* _TASK DESCRIPTION_
Copy every one of the following items word for word, keeping each line in its original order.

* _RECORD EXCERPTS_
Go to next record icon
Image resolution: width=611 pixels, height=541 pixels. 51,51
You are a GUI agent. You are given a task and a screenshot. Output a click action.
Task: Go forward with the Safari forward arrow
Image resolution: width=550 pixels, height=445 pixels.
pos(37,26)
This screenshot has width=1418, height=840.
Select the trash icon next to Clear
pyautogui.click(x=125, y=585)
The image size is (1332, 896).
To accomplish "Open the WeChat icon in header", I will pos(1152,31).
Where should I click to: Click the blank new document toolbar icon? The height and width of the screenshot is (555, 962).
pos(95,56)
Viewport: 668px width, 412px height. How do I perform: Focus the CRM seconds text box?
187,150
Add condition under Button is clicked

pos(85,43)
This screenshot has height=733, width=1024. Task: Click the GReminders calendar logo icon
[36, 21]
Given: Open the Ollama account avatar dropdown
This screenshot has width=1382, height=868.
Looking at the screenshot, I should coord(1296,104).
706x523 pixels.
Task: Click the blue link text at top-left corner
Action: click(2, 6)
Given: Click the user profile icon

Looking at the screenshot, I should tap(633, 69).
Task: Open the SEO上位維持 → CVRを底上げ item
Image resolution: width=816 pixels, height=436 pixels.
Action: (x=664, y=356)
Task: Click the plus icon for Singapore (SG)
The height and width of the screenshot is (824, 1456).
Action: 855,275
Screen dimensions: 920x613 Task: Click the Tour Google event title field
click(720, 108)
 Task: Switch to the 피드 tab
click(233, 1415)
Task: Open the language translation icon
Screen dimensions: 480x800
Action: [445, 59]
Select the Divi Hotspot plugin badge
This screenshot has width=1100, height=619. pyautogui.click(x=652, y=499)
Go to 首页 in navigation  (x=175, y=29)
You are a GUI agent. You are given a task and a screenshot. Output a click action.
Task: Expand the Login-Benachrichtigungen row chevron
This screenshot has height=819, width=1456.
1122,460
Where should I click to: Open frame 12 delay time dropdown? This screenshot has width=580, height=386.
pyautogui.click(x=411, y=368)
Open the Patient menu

* _PROBLEM SOLUTION_
Go to next record icon
Image resolution: width=611 pixels, height=541 pixels. 51,51
You are a GUI agent. You are given a task and a screenshot. Output a click action.
Task: Go forward with the Safari forward arrow
Image resolution: width=550 pixels, height=445 pixels.
pos(37,26)
This screenshot has width=1418, height=840.
Select the trash icon next to Clear
pyautogui.click(x=125, y=585)
The image size is (1332, 896).
To accomplish "Open the WeChat icon in header", I will pos(1152,31).
Where should I click to: Click the blank new document toolbar icon? The height and width of the screenshot is (555, 962).
pos(95,56)
Viewport: 668px width, 412px height. How do I perform: Focus the CRM seconds text box?
187,150
Add condition under Button is clicked

pos(85,43)
This screenshot has height=733, width=1024. Task: Click the GReminders calendar logo icon
[36, 21]
Given: Open the Ollama account avatar dropdown
This screenshot has width=1382, height=868.
Looking at the screenshot, I should coord(1296,104).
706x523 pixels.
Task: Click the blue link text at top-left corner
Action: click(2, 6)
Given: Click the user profile icon

Looking at the screenshot, I should tap(633, 69).
Task: Open the SEO上位維持 → CVRを底上げ item
Image resolution: width=816 pixels, height=436 pixels.
Action: (x=664, y=356)
Task: Click the plus icon for Singapore (SG)
The height and width of the screenshot is (824, 1456).
Action: 855,275
Screen dimensions: 920x613 Task: Click the Tour Google event title field
click(720, 108)
 Task: Switch to the 피드 tab
click(233, 1415)
Task: Open the language translation icon
Screen dimensions: 480x800
Action: [445, 59]
Select the Divi Hotspot plugin badge
This screenshot has width=1100, height=619. pyautogui.click(x=652, y=499)
Go to 首页 in navigation  (x=175, y=29)
You are a GUI agent. You are given a task and a screenshot. Output a click action.
Task: Expand the Login-Benachrichtigungen row chevron
This screenshot has height=819, width=1456.
1122,460
Where should I click to: Open frame 12 delay time dropdown? This screenshot has width=580, height=386.
pyautogui.click(x=411, y=368)
Open the Patient menu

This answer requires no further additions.